## Passage
◆ ◆ ◆ ◆ ◆ ◆ ◆

Fig. 21 The data entry form of ProductCategory table in a sample data entry application

Considering the role of metadata in explaining automation solutions, related works like [1], [2], [5] and [6] have optimistically defined the metadata structure at the current depth, in other words, a repository of elementary information about tables, columns and relationships. But, as mentioned earlier, this paper attempts to focus on the metadata and its capabilities in more depth.

Now, using the metadata extension process described previously, more data entry requirements could be applied in the ProductCategory form.

In the first step, metadata could be extended according to the "Common requirements" method discussed previously. Thus, it is possible to define some simple attributes for any concept in the metadata core and then managing them in the metadata management program. For example, suppose it is intended to apply three new requirements in the ProductCategory form. The first requirement is to change the form name from the "ProductCategory" term to the "Product Category”, the second requirement is to set the columns of rowguid and ModifiedDate to read-only mode and the third requirements is to hide the relationship with the ProductSubcategory entity. All these requirements can be resolved by adding simple attributes to the current metadata elements and then setting them in the metadata application. The methods of setting the three mentioned requirements in the metadata management program are shown respectively in Figures 22, 23 and 24.

Fig. 22 Setting the Alias attribute for entities

Fig. 23 Making columns read-only in the metadata management application

Fig. 23 Making relationships hidden in the metadata management application

After applying these changes in the metadata, the ProductCategory form will be changed to Fig. 24.

◆ ◆ ◆ ◆ ◆ ◆ ◆

[Items from a data collection]
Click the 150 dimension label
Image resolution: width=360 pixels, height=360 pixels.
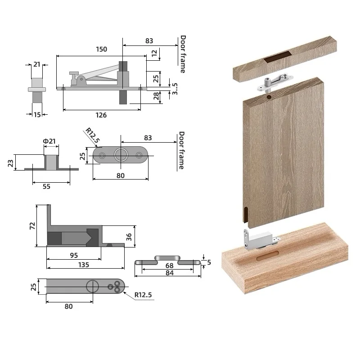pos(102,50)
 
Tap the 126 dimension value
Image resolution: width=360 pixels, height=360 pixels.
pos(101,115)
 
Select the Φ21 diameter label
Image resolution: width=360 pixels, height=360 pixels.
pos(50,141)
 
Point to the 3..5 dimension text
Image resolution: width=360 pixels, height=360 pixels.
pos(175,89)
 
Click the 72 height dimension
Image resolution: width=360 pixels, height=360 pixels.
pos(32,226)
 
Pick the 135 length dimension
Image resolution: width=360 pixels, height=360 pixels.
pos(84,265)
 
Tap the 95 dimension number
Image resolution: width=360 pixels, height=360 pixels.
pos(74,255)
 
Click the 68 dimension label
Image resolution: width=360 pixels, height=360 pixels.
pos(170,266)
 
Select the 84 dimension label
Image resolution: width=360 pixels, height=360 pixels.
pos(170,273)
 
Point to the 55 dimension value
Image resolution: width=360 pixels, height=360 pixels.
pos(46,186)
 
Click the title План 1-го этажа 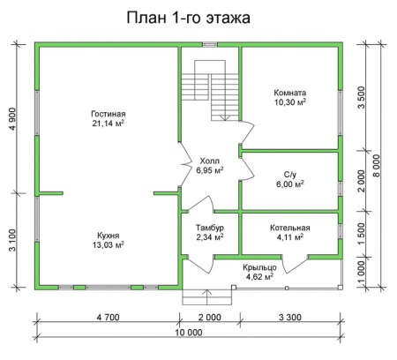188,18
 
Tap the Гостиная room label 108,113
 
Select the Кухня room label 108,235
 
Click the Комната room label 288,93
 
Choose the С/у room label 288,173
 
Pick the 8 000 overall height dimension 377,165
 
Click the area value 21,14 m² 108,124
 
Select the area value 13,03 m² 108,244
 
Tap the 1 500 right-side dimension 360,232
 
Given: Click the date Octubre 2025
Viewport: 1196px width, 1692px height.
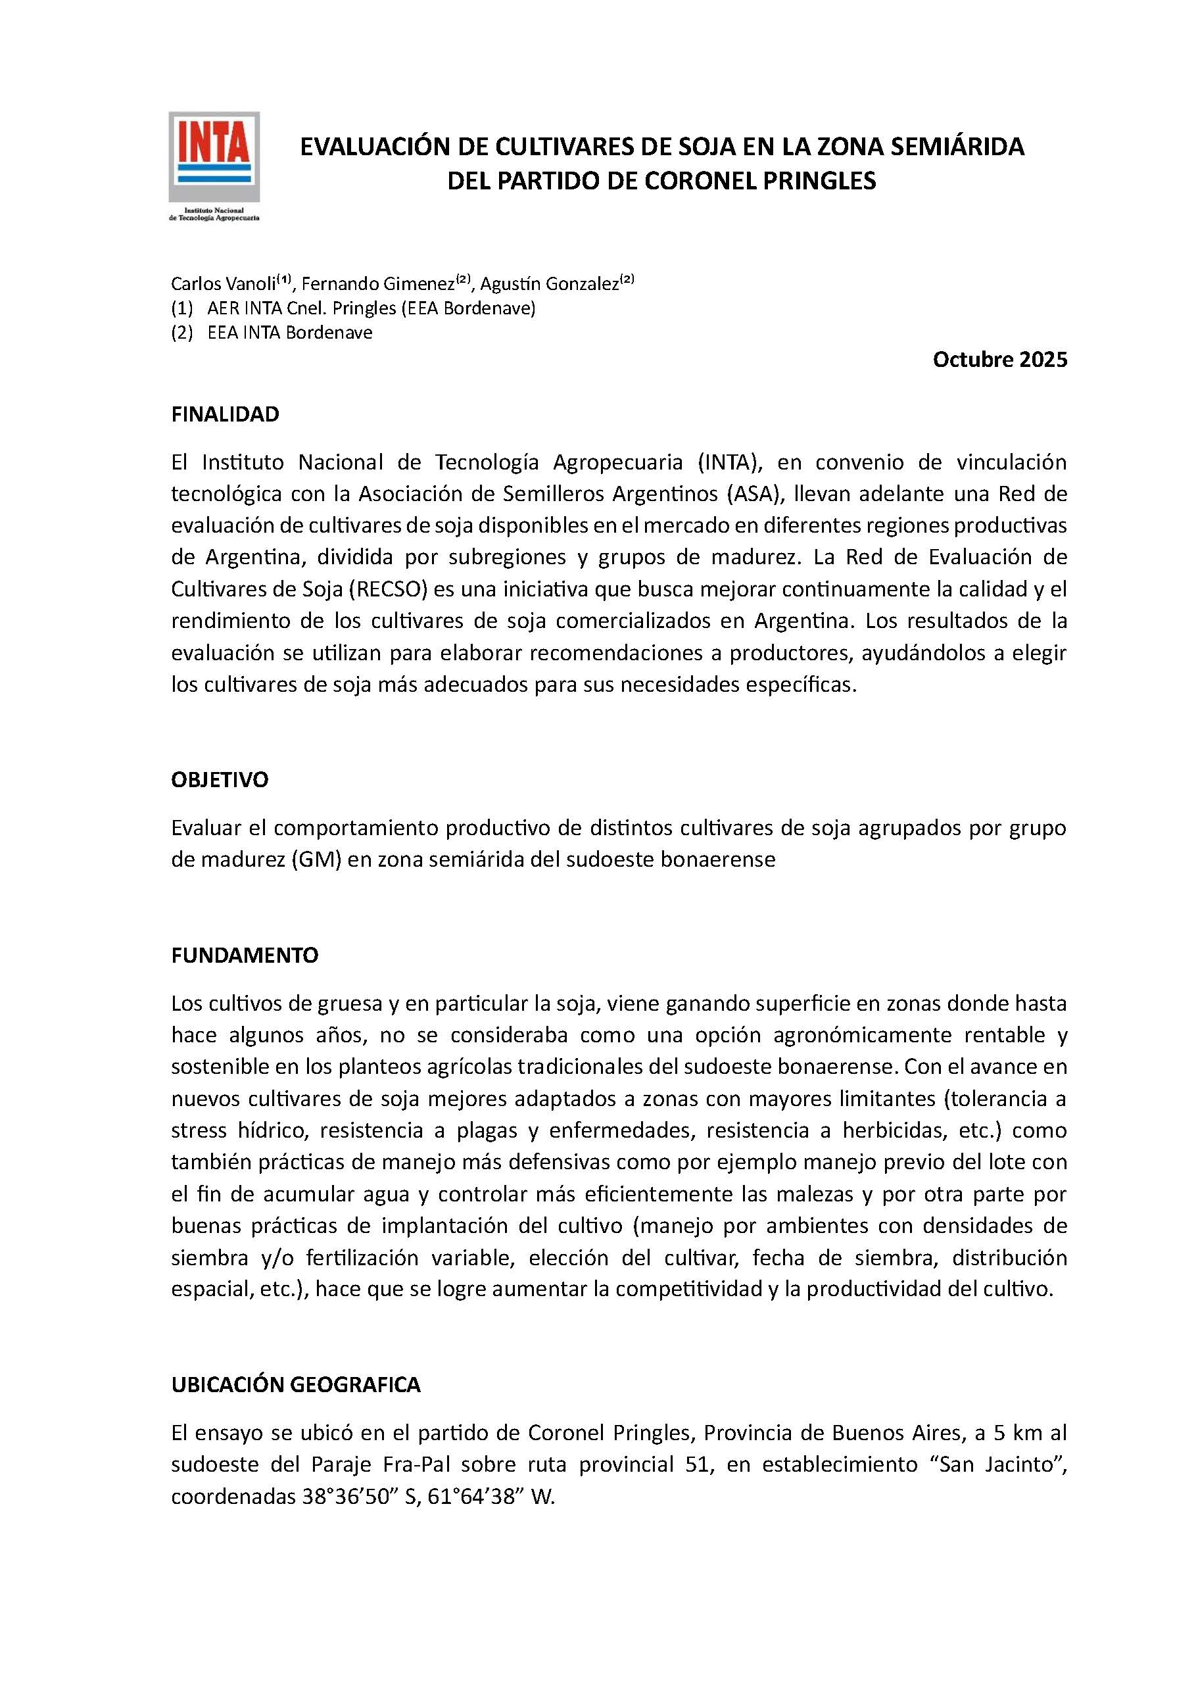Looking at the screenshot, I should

◆ ◆ ◆ ◆ ◆ ◆ ◆

## Task
Reproduce the part of the metadata passage above that opens with the words containing "Fig. 22 Setting" and closes with "to Fig. 24.".

## Result for this task
Fig. 22 Setting the Alias attribute for entities

Fig. 23 Making columns read-only in the metadata management application

Fig. 23 Making relationships hidden in the metadata management application

After applying these changes in the metadata, the ProductCategory form will be changed to Fig. 24.